# Vexilar's Hot New Walleye hunting tools, out soon!



## Backwater Eddy (Jun 16, 2003)

Just a "Heads Up" guys & gal's.. oke:

The new *Vexilar FL-22HD* should be in at Gander Mountain late this week, and hopefully the new* Vexilar FS-1000's* too.

:thumb:

If highly interested in either, buying early may be very wise, supply's may be limited by the way it appears now. :wink:

Amazing units, very impressive and innovative performance and new user friendly features, a big step ahead in many ways.


----------



## Backwater Eddy (Jun 16, 2003)

The new FL-22HD's have been selling very fast, they come in...they go out...just about that fast. The first 2 shipments sold out ion 3 days and we now received the third shipment. If your considering one this season don't wait too long as I suspect by first ice they will be very difficult to run down anywhere.










The new FL-18 with the new tri-beam system is also a fast mover. The tri-beam will make fishing a lot more precise and convenient on waters such as Devils Lake where flooded wood closes in on your angling perspective. The tri-beam excels in tight close cover situations and in weeds.

The new Vexilar Fish Scout FS-1000 7" color flat screen underwater camera systems are slow to arrive, but should be in and up on the display this week late or early next week.

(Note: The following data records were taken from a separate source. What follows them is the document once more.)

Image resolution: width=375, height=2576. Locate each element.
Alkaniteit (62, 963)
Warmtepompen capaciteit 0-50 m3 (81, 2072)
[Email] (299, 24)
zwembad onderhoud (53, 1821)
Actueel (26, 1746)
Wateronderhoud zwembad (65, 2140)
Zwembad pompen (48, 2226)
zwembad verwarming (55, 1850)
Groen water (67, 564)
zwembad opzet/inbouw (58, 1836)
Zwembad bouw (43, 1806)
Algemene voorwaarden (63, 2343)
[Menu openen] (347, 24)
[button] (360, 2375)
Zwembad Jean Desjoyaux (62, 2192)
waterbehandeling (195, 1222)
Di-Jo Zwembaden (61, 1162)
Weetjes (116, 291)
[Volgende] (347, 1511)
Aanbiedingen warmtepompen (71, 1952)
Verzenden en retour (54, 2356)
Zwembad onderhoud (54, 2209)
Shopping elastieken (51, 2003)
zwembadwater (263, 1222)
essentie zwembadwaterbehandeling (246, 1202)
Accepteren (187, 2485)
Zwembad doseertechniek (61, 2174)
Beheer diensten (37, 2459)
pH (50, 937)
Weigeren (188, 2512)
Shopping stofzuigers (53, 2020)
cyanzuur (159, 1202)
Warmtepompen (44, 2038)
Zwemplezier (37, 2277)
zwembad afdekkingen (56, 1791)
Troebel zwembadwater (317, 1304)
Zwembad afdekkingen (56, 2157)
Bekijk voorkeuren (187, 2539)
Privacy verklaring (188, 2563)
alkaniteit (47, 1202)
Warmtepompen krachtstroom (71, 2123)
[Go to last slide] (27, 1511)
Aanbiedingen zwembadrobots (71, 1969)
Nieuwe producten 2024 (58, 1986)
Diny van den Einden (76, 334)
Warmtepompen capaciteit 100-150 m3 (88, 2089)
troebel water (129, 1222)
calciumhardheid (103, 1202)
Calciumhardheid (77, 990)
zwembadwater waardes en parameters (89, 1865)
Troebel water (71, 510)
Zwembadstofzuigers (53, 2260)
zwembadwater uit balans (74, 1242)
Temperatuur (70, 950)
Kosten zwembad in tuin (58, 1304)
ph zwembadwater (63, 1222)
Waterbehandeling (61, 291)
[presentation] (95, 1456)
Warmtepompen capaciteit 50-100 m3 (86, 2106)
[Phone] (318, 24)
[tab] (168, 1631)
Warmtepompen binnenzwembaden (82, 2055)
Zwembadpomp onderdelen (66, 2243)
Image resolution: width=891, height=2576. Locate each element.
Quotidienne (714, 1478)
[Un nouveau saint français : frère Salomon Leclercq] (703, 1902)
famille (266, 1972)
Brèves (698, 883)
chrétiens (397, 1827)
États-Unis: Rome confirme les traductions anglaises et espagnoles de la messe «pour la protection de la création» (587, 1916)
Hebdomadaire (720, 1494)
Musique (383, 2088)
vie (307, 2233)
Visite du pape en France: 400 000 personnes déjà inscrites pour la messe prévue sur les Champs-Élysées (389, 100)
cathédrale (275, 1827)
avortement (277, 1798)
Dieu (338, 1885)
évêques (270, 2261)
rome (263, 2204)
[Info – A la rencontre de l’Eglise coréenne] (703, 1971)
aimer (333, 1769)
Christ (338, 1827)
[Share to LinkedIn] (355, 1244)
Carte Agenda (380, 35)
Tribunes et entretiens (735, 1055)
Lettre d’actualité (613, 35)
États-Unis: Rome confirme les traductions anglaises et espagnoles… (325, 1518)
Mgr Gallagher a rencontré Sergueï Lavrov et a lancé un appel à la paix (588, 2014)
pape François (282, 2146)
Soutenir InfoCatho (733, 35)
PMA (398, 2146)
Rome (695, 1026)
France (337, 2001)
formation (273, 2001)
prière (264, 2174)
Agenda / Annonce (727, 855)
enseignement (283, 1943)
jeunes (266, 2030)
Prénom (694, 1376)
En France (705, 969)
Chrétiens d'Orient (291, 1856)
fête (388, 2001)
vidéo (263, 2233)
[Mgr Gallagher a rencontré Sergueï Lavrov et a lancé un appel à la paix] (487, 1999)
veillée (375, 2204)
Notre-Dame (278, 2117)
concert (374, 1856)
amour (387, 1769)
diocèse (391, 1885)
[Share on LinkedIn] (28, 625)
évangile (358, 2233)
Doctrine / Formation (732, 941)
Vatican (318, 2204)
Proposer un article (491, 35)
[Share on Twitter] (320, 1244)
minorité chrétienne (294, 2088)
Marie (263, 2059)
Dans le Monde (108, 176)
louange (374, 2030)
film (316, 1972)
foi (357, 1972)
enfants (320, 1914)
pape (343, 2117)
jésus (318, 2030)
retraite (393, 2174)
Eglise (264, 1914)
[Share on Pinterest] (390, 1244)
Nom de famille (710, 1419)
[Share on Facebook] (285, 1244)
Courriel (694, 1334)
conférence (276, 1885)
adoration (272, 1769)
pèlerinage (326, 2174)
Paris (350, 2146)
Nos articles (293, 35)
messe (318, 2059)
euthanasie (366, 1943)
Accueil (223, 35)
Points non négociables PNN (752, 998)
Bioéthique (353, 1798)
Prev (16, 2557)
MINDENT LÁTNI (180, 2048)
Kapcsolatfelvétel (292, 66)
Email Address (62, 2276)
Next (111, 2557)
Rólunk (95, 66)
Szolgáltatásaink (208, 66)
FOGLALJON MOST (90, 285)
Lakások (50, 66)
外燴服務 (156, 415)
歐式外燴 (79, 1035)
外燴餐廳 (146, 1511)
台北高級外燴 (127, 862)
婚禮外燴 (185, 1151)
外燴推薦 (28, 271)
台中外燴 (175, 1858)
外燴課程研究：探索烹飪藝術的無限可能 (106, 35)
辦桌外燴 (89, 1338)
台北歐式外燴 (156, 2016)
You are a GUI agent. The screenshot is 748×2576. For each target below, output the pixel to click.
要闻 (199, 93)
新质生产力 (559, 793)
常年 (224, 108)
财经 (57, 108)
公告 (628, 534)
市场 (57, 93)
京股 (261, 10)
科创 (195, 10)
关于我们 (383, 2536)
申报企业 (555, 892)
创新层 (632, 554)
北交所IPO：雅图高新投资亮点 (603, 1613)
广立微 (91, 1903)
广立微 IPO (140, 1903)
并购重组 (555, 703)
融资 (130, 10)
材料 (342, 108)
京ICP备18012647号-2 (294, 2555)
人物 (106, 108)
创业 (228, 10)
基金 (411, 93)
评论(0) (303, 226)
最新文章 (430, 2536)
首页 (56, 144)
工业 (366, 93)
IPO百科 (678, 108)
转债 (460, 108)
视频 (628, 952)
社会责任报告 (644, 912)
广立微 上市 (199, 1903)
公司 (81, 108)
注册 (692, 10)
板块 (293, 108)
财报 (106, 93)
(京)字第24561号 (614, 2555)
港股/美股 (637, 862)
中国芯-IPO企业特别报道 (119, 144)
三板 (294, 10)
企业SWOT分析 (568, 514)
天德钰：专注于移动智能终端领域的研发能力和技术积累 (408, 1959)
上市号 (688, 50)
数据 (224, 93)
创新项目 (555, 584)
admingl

The Vexilar Fish Scout 1000 is a complete underwater viewing system that consists of a color camera, color LCD 7" monitor, rigid carrying case with an enclosed 12 volt 9 amp hour battery, D-130 battery status indicator, 1 Amp Digital charger and soft pack carrying case. The system comes fully assembled and ready to use directly out of the box. Comes standard with a two year factory warranty. This system is energy efficient and *can run for over 9 hours on a single battery charge*.
Features:

* 7" 16:9 widescreen LCD color monitor
* Operating range of -22° F to 150° F
* Monitor resolution: 480X3 (RGB)X234
* Video Out option
* Sony Super HAD CCD color/black and white camera
* 90 degree viewing angle
* Cable Length - 80 feet


----------